Anatomical Therapeutic Chemical (ATC) code

(L01FX07) blinatumomab
blinatumomab

Medical condition to be studied

B-cell type acute leukaemia
Population studied

Short description of the study population

Paediatric (< 18 years old) patients who initiated treatment with either blinatumomab or SOC chemotherapy will be invited to participate in the study.

Age groups

  • Infants and toddlers (28 days – 23 months)
  • Children (2 to < 12 years)
  • Adolescents (12 to < 18 years)

Estimated number of subjects

297
Study design details

Study design

This study is an ambidirectional (retrospective and prospective) observational study.

Main study objective

The overarching aim of this study is to describe the long-term safety profile of B-precursor ALL paediatric patients who have been treated with blinatumomab or chemotherapy

Setting

Patients will be recruited from clinical study sites from countries

Comparators

chemotherapy

Outcomes

• To describe longitudinal trajectories of questionnaire-based neuropsychomotor developmental functioining, to enable the identification of long-term neuropsychomotor developmental impairment.
• To estimate incidence of endocrine impairment, neurological impairment, and immune system impairment (including autoimmune disorders and vaccine failure),
• To estimate the incidence of allogenic Haemopoietic Stem Cell Transplant (alloHSCT) related adverse events (AEs)
• To estimate the incidence of subsequent relapse of leukemia including in the central nervous system (CNS)
• To estimate the cumulative incidence of long term AEs
• To estimate the incidence of secondary malignant formation
• To descriptively summarize mortality events

Data analysis plan

Outcomes will be summarized using standard descriptive methods, including summary statistics for continuous variables, proportions for categorical variables, and 95% confidence intervals where appropriate.
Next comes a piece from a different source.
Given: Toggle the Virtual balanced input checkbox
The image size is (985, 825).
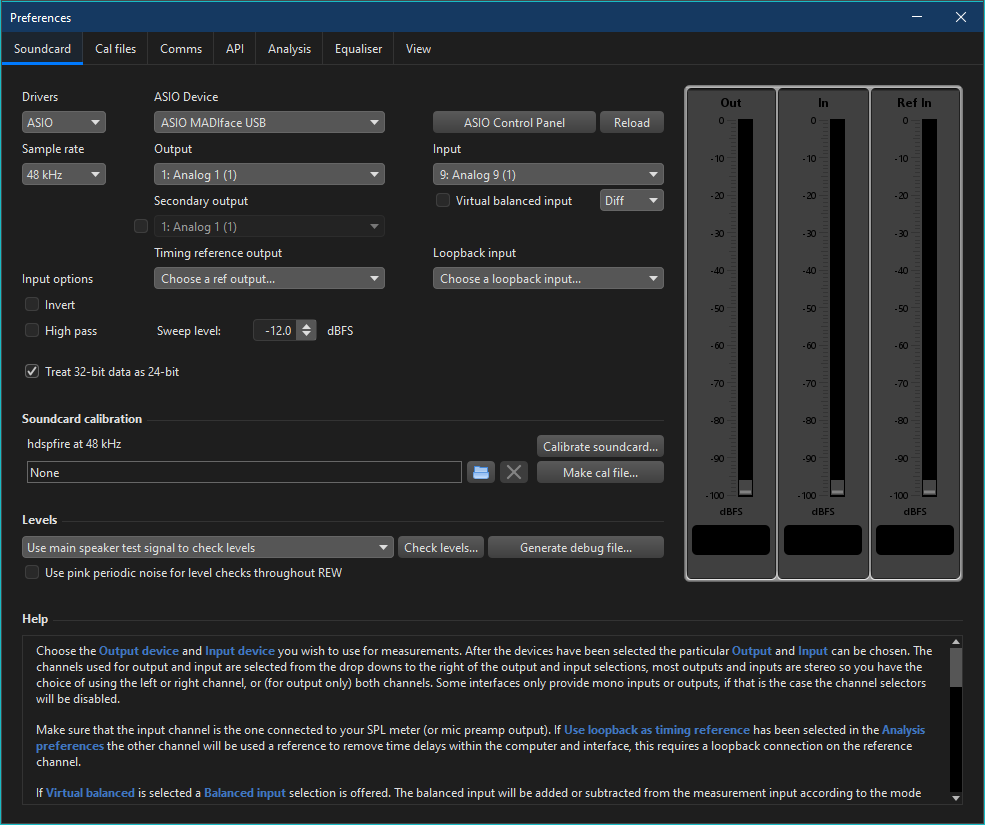Looking at the screenshot, I should 443,201.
Time-to-event endpoints will be described using Kaplan-Meier methods.

Longitudinal neuropsychomotor developmental functioning will be assessed using annual Vineland and BRIEF questionnaire domain scores collected during follow-up. Changes in scores over time will be evaluated using mixed-effects models that account for repeated measurements within patients and differences in visit timing. Additional analyses will identify patients with persistent or clinically meaningful impairment using pre-specified score thresholds and changes from baseline. Models will adjust for relevant baseline and clinical factors, including age, sex, study site, and other pre-specified covariates.

The feasibility of comparative analyses between blinatumomab and standard-of-care chemotherapy will be assessed. Comparative analyses will only be performed if the treatment groups are considered sufficiently comparable. If feasible, propensity score methods will be used to improve comparability between treatment groups, followed by weighted analyses to estimate comparative effects for binary endpoints, reported as odds ratios with 95% confidence intervals.